NYCOMPS uses bioinformatics to select genomes and determine valid targets to be processed in the pipeline at the NYSBC.
Reagent genomes
The NYCOMPS reagent genomes are 90 prokaryotic genomes, bacterial and archaeal, from which we clone. Currently, we are expanding the number of reagent genomes. The new genomes are chosen based on similarity to human transmembrane proteins. Further, they are a good complement to the current reagent genomes.

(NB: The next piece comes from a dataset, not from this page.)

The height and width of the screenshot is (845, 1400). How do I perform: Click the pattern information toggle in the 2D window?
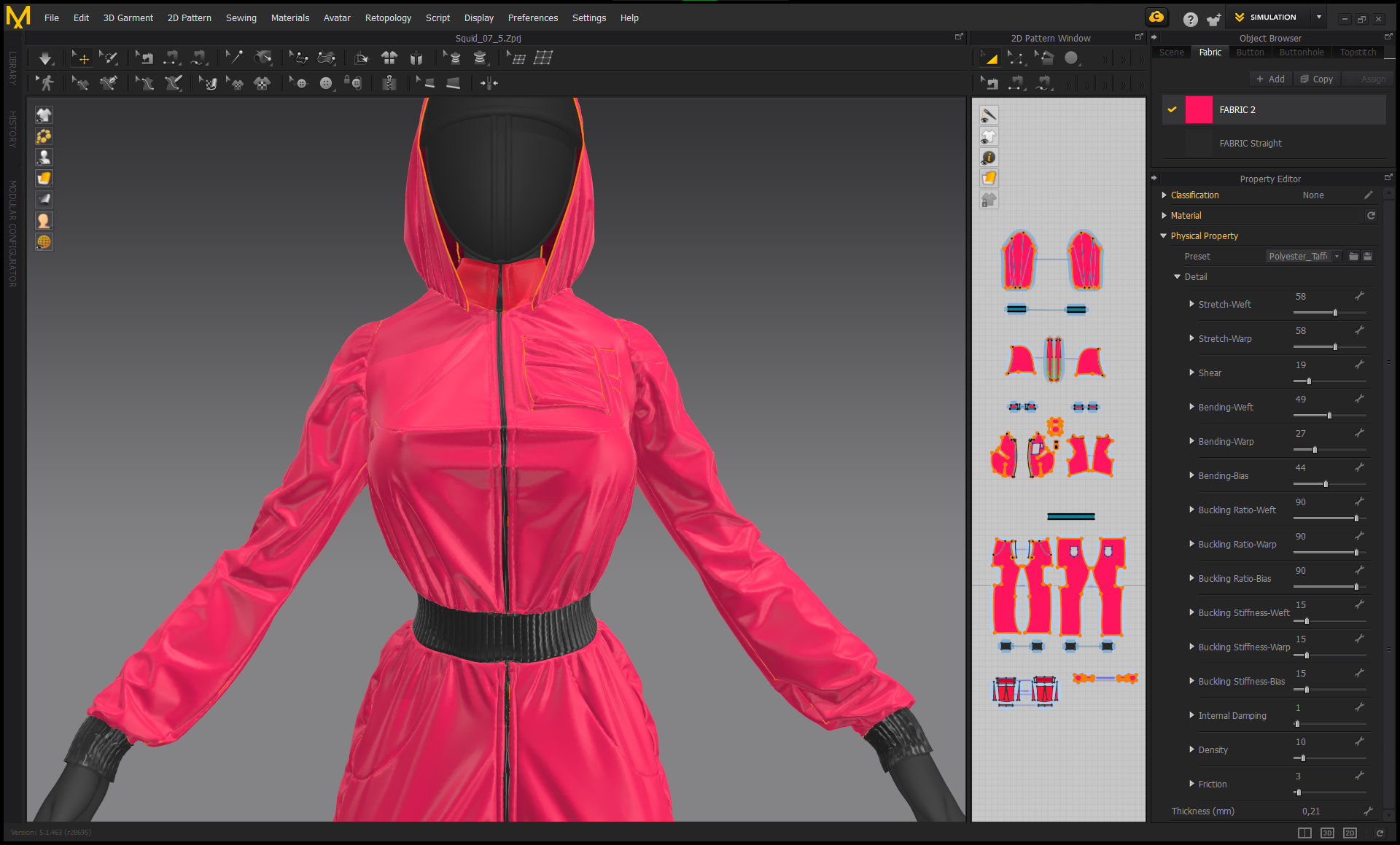point(989,157)
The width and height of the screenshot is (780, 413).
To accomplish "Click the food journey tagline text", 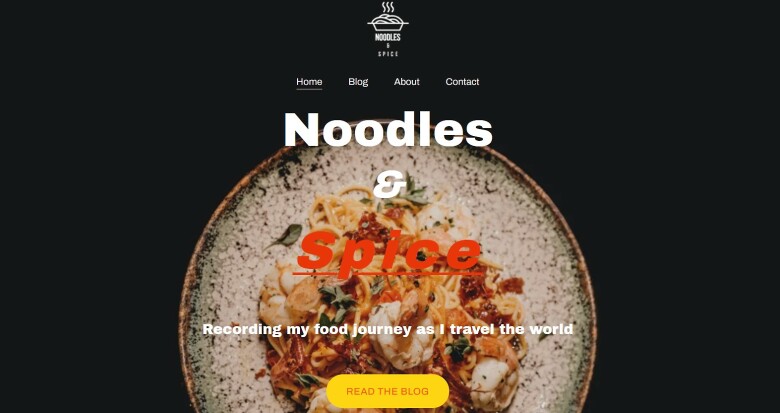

NYCOMPS reagent genomes cast onto the tree of life. (generated by iTOL: I Letunic & P Bork (2007) Bioinformatics 23:127-8)
NYCOMPS98 dataset
The NYCOMPS98 dataset is the set of sequences derived from the reagent genomes. We predict transmembrane alpha-helices for all sequences. After several more selection steps, for example reduction at 98% sequence identity and exclusion of sequences with long stretches of disorder, we have generated the NYCOMPS98 dataset. These sequences are processed in the pipeline.
Target selection
For targets, alpha-helical transmembrane proteins of interest, all similar sequences in the NYCOMPS98 dataset are searched. These are sent to the pipeline for cloning and expression. An overview can be seen in the following flowchart:
The first large set of targets was based on a list of E. coli proteins. These proteins are predicted transmembrane proteins that have already been successfully expressed in the lab of Gunnar von Heijne (Daley et al. (2005) Science).The second large set of targets are predicted human membrane proteins. Furthermore, targets can be nominated by experimental groups associated with NYCOMPS.